** INFORMATION **
════════

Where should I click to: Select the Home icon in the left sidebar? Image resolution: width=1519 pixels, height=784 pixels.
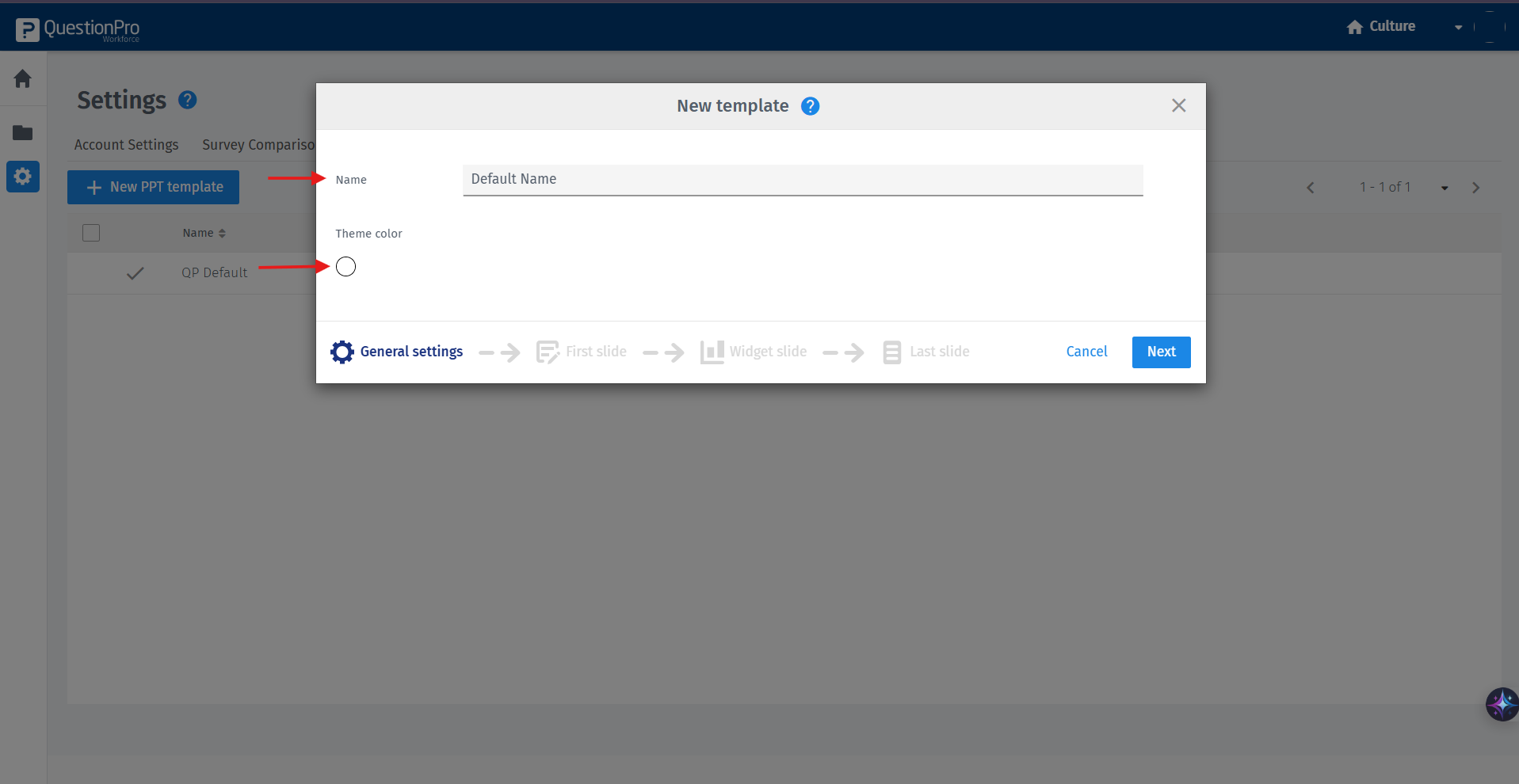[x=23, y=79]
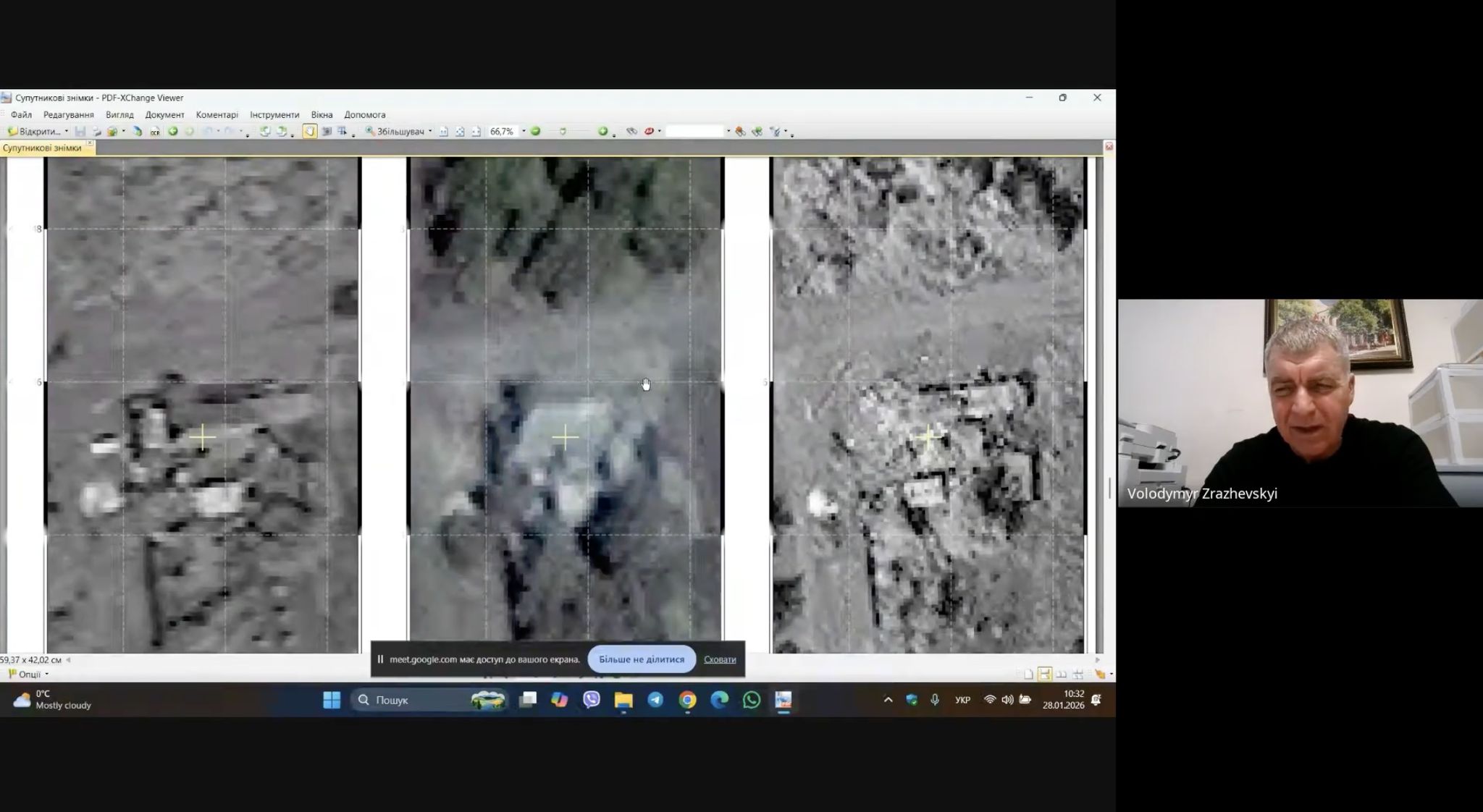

════════

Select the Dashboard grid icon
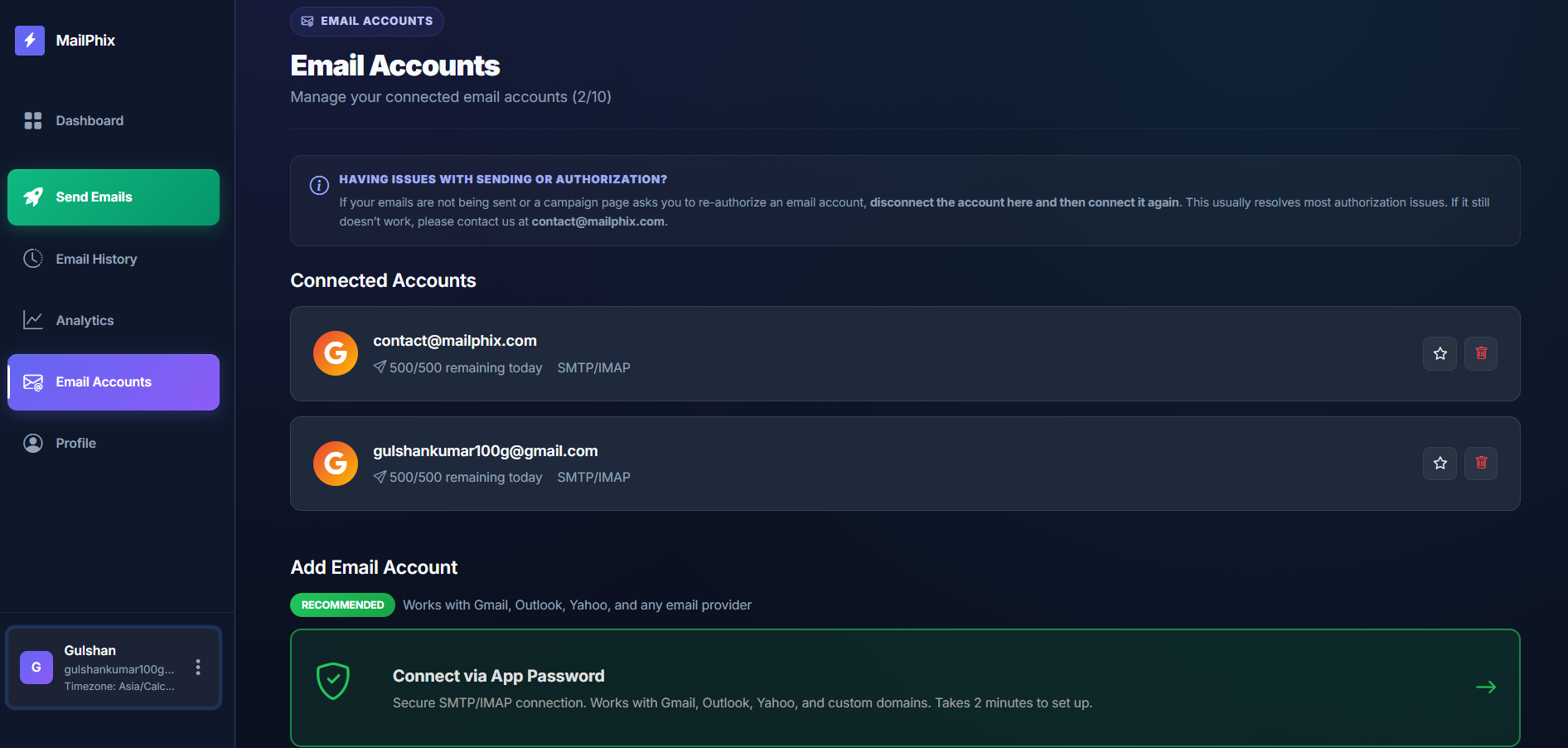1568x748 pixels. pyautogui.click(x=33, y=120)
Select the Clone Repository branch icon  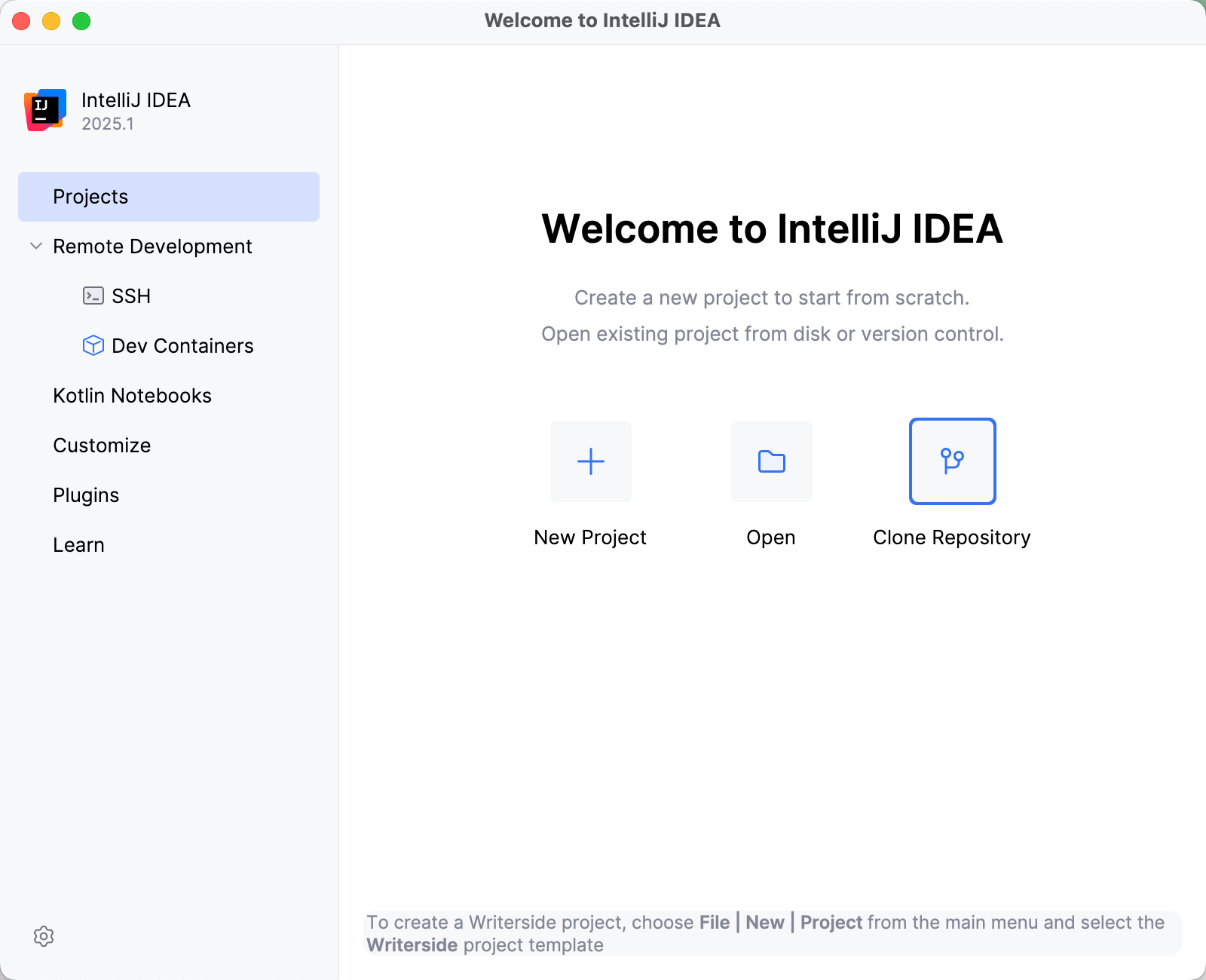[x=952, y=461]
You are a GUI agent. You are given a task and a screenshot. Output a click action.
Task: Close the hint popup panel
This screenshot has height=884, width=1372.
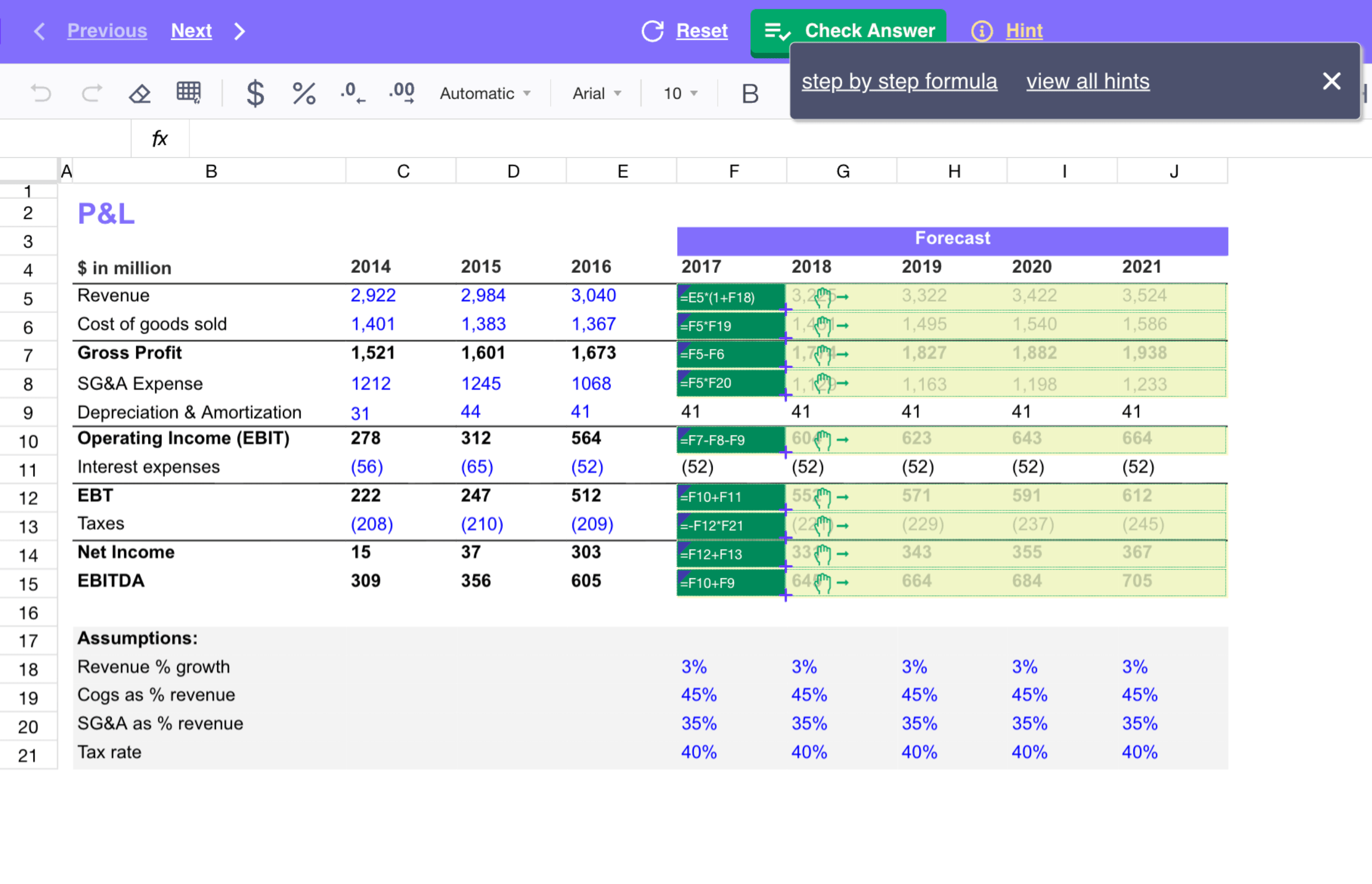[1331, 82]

════════

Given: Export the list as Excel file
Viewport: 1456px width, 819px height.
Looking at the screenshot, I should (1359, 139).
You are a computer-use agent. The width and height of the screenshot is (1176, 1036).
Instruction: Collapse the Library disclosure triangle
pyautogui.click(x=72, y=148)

════════

** TO DO **
Within the listing above, copy each line that has the string "agent".

** COMPLETED TASK **
You are a GUI agent. You are given a task and a screenshot. Output a click action.
You are a computer-use agent. The width and height of the screenshot is (1176, 1036).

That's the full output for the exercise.